The purpose of this assessment is to give students the opportunity to work in industry to gain field experience and practical knowledge of sport event management. Students will be expected to form, or work with, a sporting organisation of their choice to plan, organise, run and evaluate a sport event. Students are expected to work a minimum of 70 hours with the sport organisation, taking on a leadership role organising and staging an event. In addition, students are to develop and maintain a record of the process through to the evaluation stage. Students are expected to use their existing networks to arrange their placement. If for some reason they are unable to do this they may contact the lecturer for assistance.
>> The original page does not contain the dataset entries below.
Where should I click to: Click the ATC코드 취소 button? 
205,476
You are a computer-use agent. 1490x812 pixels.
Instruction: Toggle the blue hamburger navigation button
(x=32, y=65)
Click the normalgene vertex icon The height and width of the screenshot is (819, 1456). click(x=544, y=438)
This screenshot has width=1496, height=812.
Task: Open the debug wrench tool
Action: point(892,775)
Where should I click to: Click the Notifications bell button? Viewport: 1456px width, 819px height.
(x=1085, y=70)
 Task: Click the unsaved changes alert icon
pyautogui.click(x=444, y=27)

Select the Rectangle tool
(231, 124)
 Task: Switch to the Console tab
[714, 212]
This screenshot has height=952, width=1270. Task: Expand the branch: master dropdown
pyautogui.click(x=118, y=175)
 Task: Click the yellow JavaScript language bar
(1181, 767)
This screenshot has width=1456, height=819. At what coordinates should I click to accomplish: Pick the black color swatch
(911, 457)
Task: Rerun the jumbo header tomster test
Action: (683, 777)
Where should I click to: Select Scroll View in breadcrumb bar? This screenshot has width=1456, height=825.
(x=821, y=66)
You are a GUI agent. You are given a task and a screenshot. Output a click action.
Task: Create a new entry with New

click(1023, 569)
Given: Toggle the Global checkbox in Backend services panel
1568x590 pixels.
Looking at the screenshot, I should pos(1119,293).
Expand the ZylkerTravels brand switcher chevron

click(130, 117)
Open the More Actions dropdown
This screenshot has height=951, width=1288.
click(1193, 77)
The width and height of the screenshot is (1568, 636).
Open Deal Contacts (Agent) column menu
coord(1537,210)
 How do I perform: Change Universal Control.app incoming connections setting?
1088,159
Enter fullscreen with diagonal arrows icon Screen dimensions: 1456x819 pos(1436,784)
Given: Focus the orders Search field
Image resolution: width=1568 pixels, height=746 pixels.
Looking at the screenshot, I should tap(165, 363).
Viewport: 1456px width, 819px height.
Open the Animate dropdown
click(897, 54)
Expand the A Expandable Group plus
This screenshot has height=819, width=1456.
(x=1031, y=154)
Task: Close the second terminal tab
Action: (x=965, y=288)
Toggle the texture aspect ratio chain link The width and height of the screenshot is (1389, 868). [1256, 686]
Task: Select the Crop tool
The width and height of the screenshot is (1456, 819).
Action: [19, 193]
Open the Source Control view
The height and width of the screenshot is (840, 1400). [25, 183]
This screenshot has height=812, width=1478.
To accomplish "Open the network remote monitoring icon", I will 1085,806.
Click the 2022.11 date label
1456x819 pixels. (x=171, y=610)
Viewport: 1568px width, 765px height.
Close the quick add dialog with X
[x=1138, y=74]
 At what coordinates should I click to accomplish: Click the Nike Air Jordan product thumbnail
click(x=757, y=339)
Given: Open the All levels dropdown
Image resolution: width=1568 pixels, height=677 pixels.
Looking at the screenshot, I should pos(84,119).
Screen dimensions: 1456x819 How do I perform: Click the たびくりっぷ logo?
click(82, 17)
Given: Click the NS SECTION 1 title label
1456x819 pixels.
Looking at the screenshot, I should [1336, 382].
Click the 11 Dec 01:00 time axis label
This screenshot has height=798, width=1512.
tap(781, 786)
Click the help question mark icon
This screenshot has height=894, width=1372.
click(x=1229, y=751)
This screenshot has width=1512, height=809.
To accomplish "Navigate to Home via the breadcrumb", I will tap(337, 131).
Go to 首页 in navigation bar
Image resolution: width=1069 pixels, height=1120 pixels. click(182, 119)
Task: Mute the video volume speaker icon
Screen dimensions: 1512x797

One group will be formed to coordinate the overall event programme (i.e. the programme of student-initiated events). All students will need to volunteer to play key roles in organising and running the event. You must keep a logbook of your experiences. You will need to complete a learning agreement, clearly identifying the organisation you are working with, their contact details and the name of your supervisor or event Coordinator. This organisational commitment is to be for a minimum of 70 hours.
Students may form their own organisation, with the approval of the Unit Convener, to plan and run an event. The group must nominate a supervisor from within the group or co-opt an outside person for this role. The event is to be held in the final three weeks of the semester but special circumstances will be considered for a group seeking to hold the event earlier than the due dates.
The group log book must include dates and times of meetings (and those present and decisions made), actions and preparation, details of tasks performed and be signed by the supervisor. The event must have equivalent participation by the group members. If students are experiencing problems with their events or group members it is essential they see the Unit Convener before the end of semester so that appropriate assistance may be given.
On the day of the event, the group is required to hand in a chapter for a book of Case Studies in Event Management (each person writing three pages, each of 500 words) that outlines their event management process including planning, the practical preparation for the day, the log book, discussion of key factors considered and implemented and gives the demographics of participants. The evaluation (800 words) is handed in within two days following the event. A detailed outline of the assignment and assessment criteria will be given to the class in Week Three. The actual event is assessed out of 25% and the chapter 25%.
Illustrative grading criteria An assessment guide will be handed out in class but the following is provided to indicate the range of criteria.
- The log book is clear and shows each person’s participation, purposes of meetings and results.
- Clear planning is evident.
- Critical consideration of the key factors noted in lectures is apparent.
- Marketing of the event is set out and well done.
- The event is in an appropriate environment with activity appropriate for the participants.
- Implementation of the event is well organised, enjoyable for participants, cognisant of safety and risk and reflects clear understandings of event management requirements.
- There are clear participatory student roles.
- The chapter is well-written, sequentially sound, informative, engages the reader and reflects best practice.
- A clear and critically reflective evaluation is provided.
Workload[edit | edit source]
The amount of time you will need to spend on study in this unit will depend on a number of factors including your prior knowledge, learning skill level and learning style. Nevertheless, in planning your time commitments you should note that for a 3cp unit the total notional workload over the semester or term is assumed to be 150 hours. These hours include time spent in classes.